Design of Sick Chicken Automatic Detection System Based on Improved Residual Network
Haiyang Zhang, Changxi Chen
Abstract
In order to build an intelligent management platform for remote monitoring of livestock and poultry breeding environment based on the Internet of Things and big data, behavioral physiology and production performance tracking monitoring, this article uses broilers as an example to independently develop an automatic detection system for sick chickens based on ResNet residual network. ResNet residual network can alleviate the problem of disappearance of gradient descent and difficulty of network optimization as the number of network layers increases. This system is based on the traditional ResNet residual network. By improving the network structure of ResNet, an improved ResNet-FPN disease chicken recognition model is designed to adapt to different recognition environments.
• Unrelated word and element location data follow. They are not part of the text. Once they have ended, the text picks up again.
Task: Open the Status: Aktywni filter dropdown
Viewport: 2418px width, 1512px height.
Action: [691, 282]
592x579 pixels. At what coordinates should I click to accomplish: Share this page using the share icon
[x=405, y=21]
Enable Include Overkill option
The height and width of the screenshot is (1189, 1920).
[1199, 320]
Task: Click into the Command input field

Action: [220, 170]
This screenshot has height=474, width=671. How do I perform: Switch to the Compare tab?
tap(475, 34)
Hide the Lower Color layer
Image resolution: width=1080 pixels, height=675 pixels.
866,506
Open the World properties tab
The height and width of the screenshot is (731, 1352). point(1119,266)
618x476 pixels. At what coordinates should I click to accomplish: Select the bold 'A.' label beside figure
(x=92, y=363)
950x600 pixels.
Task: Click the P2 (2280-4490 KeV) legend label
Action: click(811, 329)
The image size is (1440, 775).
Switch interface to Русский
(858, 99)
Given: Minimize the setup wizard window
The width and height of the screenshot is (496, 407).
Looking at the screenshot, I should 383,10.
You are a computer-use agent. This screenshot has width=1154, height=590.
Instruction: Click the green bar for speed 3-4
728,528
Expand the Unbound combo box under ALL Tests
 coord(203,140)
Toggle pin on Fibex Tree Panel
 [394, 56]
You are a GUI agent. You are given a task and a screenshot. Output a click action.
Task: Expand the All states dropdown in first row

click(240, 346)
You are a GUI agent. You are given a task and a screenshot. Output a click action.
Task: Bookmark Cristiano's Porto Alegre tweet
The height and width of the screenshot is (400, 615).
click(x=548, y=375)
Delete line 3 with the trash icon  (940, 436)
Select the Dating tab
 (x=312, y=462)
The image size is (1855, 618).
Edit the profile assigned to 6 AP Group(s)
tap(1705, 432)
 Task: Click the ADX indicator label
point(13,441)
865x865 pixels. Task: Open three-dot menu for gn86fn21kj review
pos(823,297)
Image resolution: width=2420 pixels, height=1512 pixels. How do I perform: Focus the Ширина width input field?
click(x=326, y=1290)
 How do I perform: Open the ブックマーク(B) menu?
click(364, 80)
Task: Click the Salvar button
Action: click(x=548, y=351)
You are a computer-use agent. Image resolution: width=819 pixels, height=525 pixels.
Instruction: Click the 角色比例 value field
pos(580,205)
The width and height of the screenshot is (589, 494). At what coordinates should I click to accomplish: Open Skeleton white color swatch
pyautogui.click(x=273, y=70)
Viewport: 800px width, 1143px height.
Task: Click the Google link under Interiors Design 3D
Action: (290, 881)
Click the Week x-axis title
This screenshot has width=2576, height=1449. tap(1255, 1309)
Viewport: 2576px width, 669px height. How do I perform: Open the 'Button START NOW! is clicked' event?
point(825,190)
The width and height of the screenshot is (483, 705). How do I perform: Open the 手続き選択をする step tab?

This article first discusses the pros and cons of the traditional artificial expert system diagnostic method, then expands the target picture size through data augmentation, and after tens of thousands of iterative training, finally the model recognition on the test set is improved by 2.1% and the prediction accuracy is improved. Experimental results show that the recognition rate of the model on the test set is as high as 93.7%. Compared with the traditional expert system for diagnosing poultry disease patterns, the model is more effective and robust. Compared with the traditional expert system for identifying sick chickens, this system improves the speed and accuracy of identification and saves a lot of manpower costs.